Buyers are looking for projects that are quieter and more intimate, which are close to stores, parks and restaurants, he says.

“There’s renewed enthusiasm for the possibility of great development that responds to real buyers looking to live in unique buildings that truly respond to urban living,” Johnston says. “Buildings that place the homeowner first, and carefully consider what makes great urban living work. People are looking for the rare buildings that don’t compromise space, that provide truly spacious kitchens, great natural light, large living rooms and are truly focused on the ‘end user’ calling the building home.”

Another development in a similarly coveted neighbourhood is 2Fifteen, a new, luxury, purpose-built rental property in Toronto’s Forest Hill. On the rental side, 2Fifteen is 75 per cent sold out, says Bryan Levy, chief executive officer of DBS Developments, the company behind the project. With the market warming up this spring, Levy says they expect the entire building to be sold out within months, especially as people start to return to the city from winter getaways. DBS builds condos as well as rental projects.

“It’s definitely a buyers’ market [on the condo sales end],” he says. “There have been very few launches obviously, and you need the launches to start happening to get the supply. You’ve seen a lot of people on the sidelines waiting for the investor sentiment to improve before they go forward with their launches. At DBS we’re waiting to mid to late 2024 to do our next couple of launches and some of our friends at other companies are doing the same.”

Janice Fox, broker of record at Hazelton Real Estate Inc., says the high-end market is feeling “cautiously optimistic.”

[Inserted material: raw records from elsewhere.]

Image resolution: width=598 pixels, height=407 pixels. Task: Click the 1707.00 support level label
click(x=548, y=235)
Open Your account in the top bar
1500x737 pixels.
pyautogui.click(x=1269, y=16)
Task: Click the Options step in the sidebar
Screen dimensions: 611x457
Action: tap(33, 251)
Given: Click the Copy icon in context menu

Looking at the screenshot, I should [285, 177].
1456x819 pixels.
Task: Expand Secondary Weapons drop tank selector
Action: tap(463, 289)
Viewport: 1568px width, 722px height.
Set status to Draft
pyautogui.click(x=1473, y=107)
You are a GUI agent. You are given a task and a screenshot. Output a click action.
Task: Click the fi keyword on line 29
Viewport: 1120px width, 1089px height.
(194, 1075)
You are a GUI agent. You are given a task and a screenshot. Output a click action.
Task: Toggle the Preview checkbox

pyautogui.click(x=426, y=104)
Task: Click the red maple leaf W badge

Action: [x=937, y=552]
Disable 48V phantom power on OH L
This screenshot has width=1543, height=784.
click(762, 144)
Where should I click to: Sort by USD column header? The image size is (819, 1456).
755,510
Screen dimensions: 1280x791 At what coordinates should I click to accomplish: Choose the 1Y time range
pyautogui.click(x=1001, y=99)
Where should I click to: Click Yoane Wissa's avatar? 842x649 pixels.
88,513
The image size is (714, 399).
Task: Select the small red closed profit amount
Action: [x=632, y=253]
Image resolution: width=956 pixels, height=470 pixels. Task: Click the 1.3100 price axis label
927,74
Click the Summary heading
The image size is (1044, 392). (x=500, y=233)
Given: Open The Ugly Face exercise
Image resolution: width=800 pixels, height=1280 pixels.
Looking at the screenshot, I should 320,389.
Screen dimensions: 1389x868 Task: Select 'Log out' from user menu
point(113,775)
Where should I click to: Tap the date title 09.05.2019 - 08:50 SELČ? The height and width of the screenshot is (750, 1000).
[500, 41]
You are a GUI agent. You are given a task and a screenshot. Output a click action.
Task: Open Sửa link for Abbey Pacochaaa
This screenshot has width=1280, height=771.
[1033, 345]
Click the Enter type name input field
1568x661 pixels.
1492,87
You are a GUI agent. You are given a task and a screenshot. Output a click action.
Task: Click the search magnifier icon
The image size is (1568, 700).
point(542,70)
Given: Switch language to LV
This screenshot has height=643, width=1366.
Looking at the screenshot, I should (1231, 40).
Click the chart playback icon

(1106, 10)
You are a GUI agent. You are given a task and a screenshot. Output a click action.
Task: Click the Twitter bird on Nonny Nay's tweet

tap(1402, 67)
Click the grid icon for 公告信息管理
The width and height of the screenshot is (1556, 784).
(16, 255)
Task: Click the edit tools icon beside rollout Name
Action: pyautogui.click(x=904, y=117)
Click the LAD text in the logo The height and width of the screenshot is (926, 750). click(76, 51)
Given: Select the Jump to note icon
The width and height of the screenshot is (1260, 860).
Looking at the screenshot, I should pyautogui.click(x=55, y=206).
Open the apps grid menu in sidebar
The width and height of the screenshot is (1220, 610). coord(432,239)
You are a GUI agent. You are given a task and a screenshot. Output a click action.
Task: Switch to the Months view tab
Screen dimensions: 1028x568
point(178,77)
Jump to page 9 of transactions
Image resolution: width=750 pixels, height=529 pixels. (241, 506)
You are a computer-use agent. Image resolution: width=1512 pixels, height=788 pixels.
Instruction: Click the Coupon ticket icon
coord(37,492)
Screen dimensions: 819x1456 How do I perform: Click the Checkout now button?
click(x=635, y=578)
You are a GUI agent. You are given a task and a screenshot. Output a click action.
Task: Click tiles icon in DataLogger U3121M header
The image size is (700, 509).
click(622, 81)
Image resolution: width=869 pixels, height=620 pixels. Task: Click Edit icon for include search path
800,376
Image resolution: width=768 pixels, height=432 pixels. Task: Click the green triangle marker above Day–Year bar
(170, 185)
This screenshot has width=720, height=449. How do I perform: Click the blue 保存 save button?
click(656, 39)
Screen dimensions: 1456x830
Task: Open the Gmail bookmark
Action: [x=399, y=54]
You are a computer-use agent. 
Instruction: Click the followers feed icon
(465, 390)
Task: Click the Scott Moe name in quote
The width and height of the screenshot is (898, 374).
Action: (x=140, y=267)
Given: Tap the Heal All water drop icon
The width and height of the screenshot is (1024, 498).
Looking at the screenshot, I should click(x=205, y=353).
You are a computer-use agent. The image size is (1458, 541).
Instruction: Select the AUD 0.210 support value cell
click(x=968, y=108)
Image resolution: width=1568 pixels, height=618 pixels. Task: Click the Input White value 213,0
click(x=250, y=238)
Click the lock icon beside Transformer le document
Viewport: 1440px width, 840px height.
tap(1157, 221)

“The third quarter and fourth quarter of 2023 felt very hesitant, while the first quarter of 2024 is leaning towards buoyancy,” Fox says. “Our clients are telling us they feel positive about the economy and its future in general, and the discussion around interest rates has particularly waned. Buyers are feeling that a closing that may take place in the next few years (as a pre-construction purchase) is likely a good hedge against future increases in prices.”

Michael Kalles, president of Harvey Kalles Real Estate Ltd., describes this as being an “interesting time” for the real estate market. The demand is there but there isn’t quite the activity that has been seen in years past.

What’s been most interesting for Kalles has been the “stickiness of prices.” As inventory rose throughout the fall of 2023, average prices held firm. During the peak market, in February 2022, 12 per cent of transactions on the Toronto Regional Real Estate Board were for over $2-million, Kalles says. Last November and December, that figure was closer to six per cent. Roughly 70 per cent of sales occurred in the range of $600,000 and $1.5-million, which is “the sweet spot of the market heading into the year.”

But it’s simply a matter of when the market will turn, Kalles adds, pointing to 2023 after banks implemented a 25-basis point increase after multiple periods of 50- and 75-basis point increases – people flooded to the market, unit sales went up, prices rose and listings were down.

“It should be clear to all of us what will happen when these buyers regain their confidence,” he says. “We’re going to be looking back between January and June of 2024 as the time of opportunity for buyers. Come June, when the rates come down … this market is going to return to where it was.

“There is massive demand. That has not disappeared. The nearly 500,000 new immigrants to Canada, the bulk of which come to Ontario, the 800,000 temporary workers and students – they need housing. Add in the pent-up demand from local households that have been delaying their home buying. And, of course, we have not magically solved our supply issue.”

That window in which buyers have an advantage might be closing faster than we think, realtors say. Kottick says Sotheby’s has seen an “active start” to 2024 in the GTA luxury market and, as spring approaches and a fresh supply of property listings come to market, he expects luxury buyers to become more active, with sales transactions rising.

Levy adds that, with all these factors at play, and with talk of interest rate reductions this summer, the market should “catch fire” in 2025 especially, with investors jumping back in and developers launching new products.